**What you will do**
Answer with the exact lines of the following material from the one containing "Task: Open the" through the one containing "The height and", both end lines included.

Start of Data excerpts

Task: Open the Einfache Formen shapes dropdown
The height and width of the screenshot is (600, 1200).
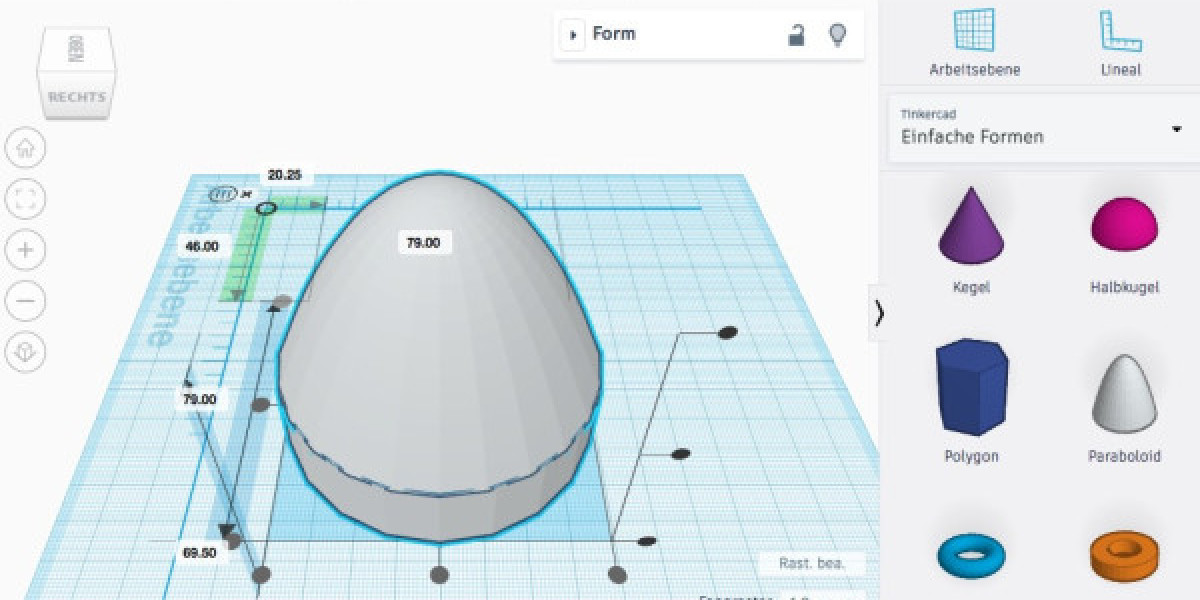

End of Data excerpts
Start of Data excerpts

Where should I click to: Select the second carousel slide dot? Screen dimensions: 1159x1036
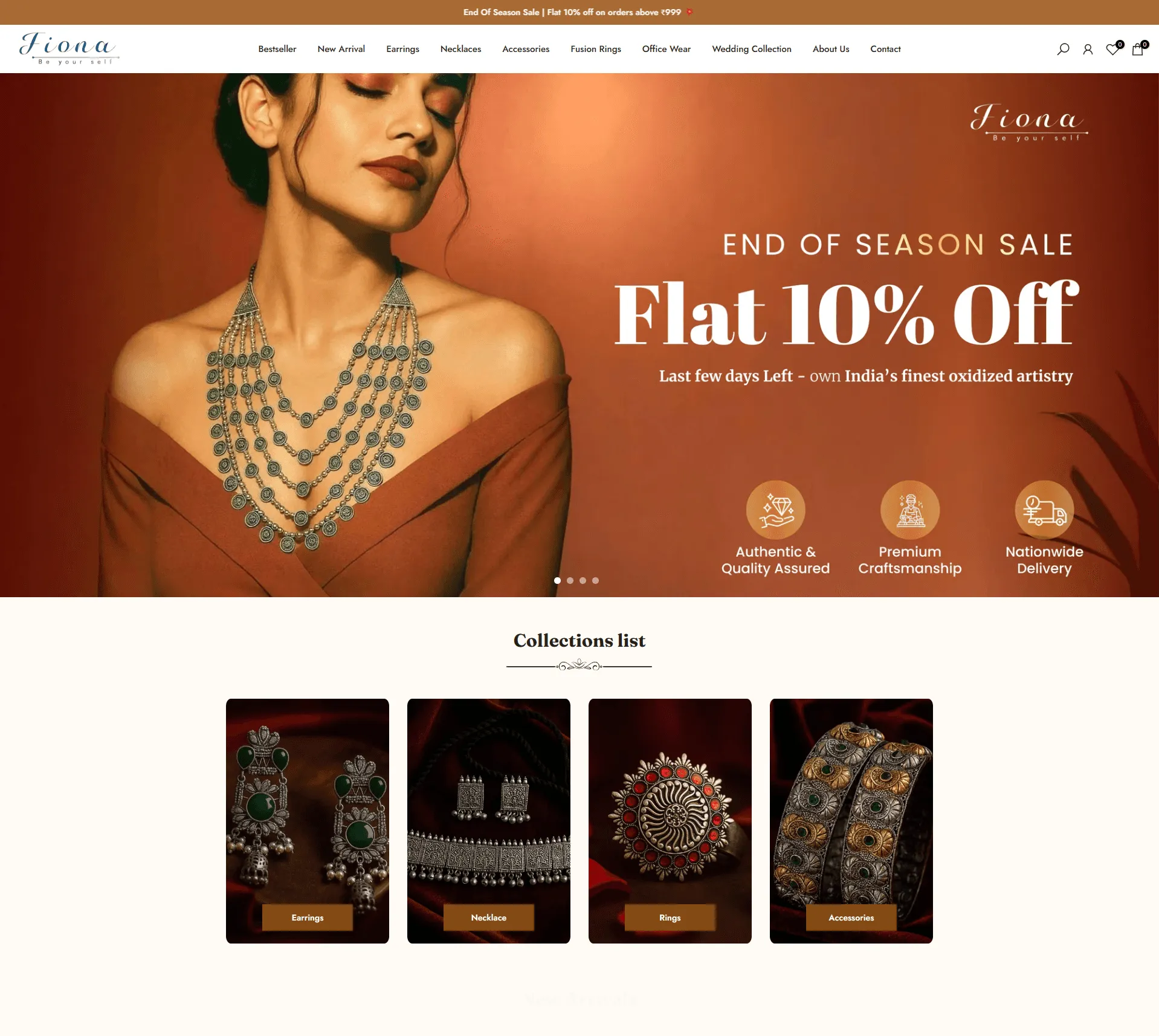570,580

End of Data excerpts
Start of Data excerpts

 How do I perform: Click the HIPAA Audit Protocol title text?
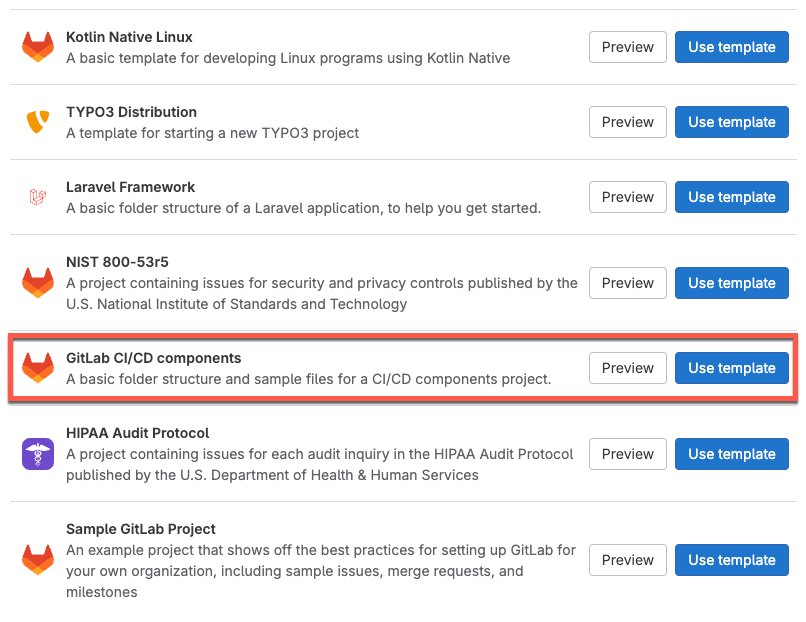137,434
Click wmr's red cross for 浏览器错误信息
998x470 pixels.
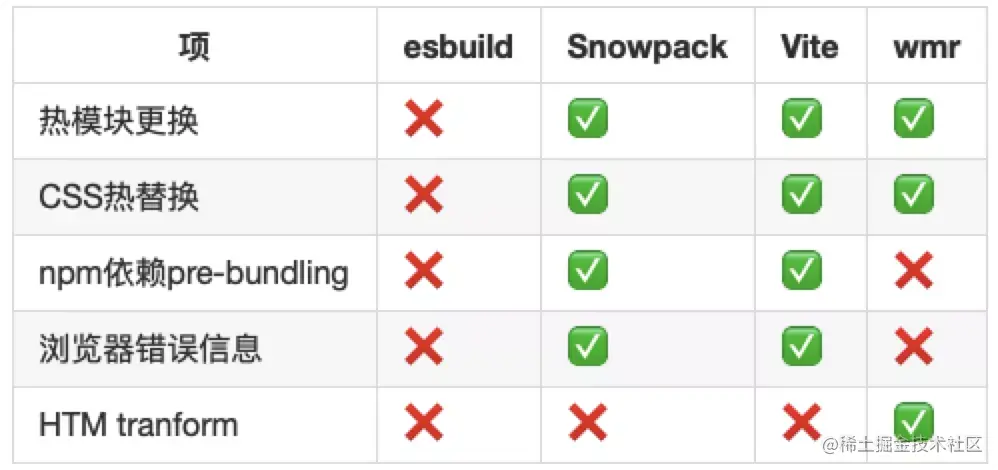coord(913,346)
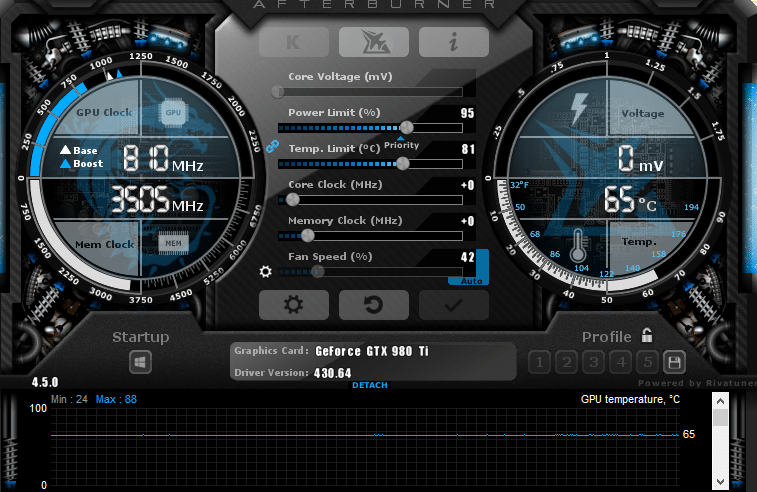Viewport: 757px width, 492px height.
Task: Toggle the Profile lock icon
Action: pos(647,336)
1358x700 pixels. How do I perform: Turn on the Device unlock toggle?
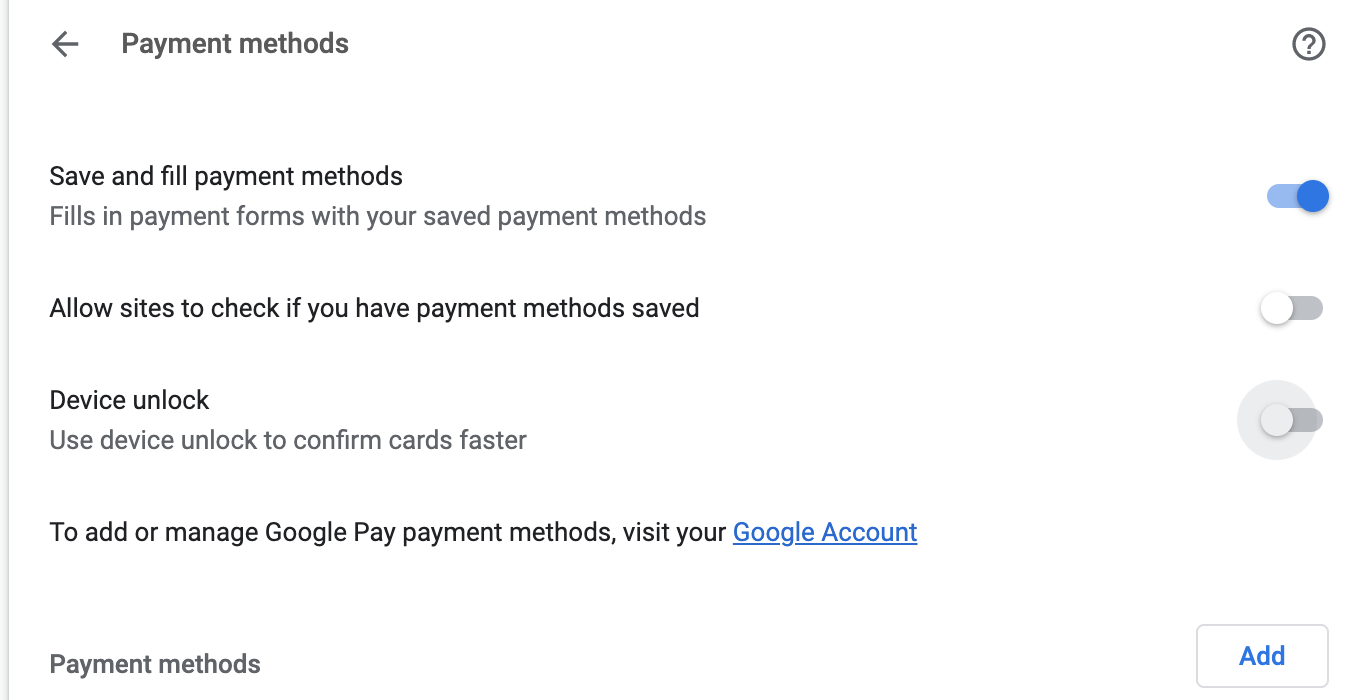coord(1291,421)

End of Data excerpts

**Result**
Task: Open the Einfache Formen shapes dropdown
The height and width of the screenshot is (600, 1200).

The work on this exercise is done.